# YOUR TASKS
a – How would you render this sentence from the SBAR voicemail poster in Spanish: "These communications were assessed for appropriateness of recommendation."
b – Pick up the SBAR voicemail poster after its last sentence and carry on writing it.

# PAGE EXTRACT
_ _ _

Professional Poster

Interprofessional Communication to Improve Care of Underserved Patients Using an SBAR Voicemail

Log in to view the attachment.
New to IPE

Background: Patients experiencing homelessness have a high risk for chronic medical conditions, a higher mortality rate than the general population and often have difficulty accessing and managing medications. For these reasons, it is important to incorporate experiences into health professions curricula so students are better prepared to provide medical care for these patients. The objectives of this study were to (1) Implement a simulated activity related to care of underserved patients, (2) assess pharmacy student perceptions of the activity, and (3) assess pharmacy students’ use of the SBAR technique to communicate medication recommendations.

Methods: Second professional year pharmacy students completed a simulated interprofessional (IP) activity to introduce socioeconomic barriers to care for underserved patients. Following the activity, students evaluated the medical profile of patient who had recently became uninsured. Students developed treatment recommendations and recorded a voicemail for a provider using the SBAR format. These communications were assessed for appropriateness of recommendation. Additionally, students completed a post-survey, including questions about perceptions of the activity and the interprofessional education competency (IPEC) self-assessment tool.

_ _ _

# DATASET ENTRIES

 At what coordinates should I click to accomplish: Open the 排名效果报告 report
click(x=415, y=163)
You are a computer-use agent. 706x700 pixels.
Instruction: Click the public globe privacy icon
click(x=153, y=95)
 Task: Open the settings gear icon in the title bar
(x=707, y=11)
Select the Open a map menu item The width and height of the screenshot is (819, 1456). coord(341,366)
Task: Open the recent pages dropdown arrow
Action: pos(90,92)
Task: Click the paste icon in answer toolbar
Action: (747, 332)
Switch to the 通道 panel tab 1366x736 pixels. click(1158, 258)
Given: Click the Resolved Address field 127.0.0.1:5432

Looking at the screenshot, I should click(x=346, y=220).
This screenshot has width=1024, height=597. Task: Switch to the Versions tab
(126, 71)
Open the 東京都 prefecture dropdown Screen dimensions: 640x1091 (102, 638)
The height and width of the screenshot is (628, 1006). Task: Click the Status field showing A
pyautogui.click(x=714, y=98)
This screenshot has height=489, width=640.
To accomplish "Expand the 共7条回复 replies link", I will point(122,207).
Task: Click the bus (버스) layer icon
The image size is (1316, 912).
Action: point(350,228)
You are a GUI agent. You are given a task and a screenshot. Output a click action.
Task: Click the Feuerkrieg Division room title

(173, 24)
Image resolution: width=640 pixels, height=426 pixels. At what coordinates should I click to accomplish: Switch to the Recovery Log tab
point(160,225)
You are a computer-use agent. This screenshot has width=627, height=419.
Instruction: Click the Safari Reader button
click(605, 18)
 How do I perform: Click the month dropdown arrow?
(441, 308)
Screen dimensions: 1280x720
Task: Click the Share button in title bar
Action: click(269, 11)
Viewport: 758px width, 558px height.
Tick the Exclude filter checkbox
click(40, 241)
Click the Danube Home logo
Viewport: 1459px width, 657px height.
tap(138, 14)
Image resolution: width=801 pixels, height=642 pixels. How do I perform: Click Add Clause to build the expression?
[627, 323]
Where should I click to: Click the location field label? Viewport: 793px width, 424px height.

_ _ _

# RESPONSES BY ITEM NUMBER
a – Estas comunicaciones se evaluaron en cuanto a la idoneidad de la recomendación.

b –
Results: Fifty-three students completed the activity and post-survey in Fall 2022. Most students communicated appropriate treatment recommendations using the SBAR technique (99% + 0.98). Most students agreed/strongly agreed to all IPEC self-assessment questions following the activity, including ability to deliver patient-centered IP healthcare (100%), respect patient privacy (100%), integrate knowledge and experience of other professionals to form decisions (98%), apply leadership practices that support collaborative practice (92.5%), respect cultures and values of other professions (100%), use strategies that improve IP teamwork effectiveness (100%), understand responsibilities of other professions (100%), and maintain competence in my own profession (100%).

Conclusion: This interprofessional simulation was well-received by pharmacy students. Students rated themselves highly on the IPEC self-assessment, and evaluation scores for SBAR communication were high. Additional activities to promote IP practice and advance communication skills with healthcare providers are being explored in the curriculum.

Reflections/Lessons Learned/Implications: Exposing students to underserved populations in health professional curricula is important so they are better prepared to provide appropriate treatment recommendations in clinical practice. Communicating with other healthcare providers using validated techniques such as SBAR is also essential to help prepare students for interprofessional practice.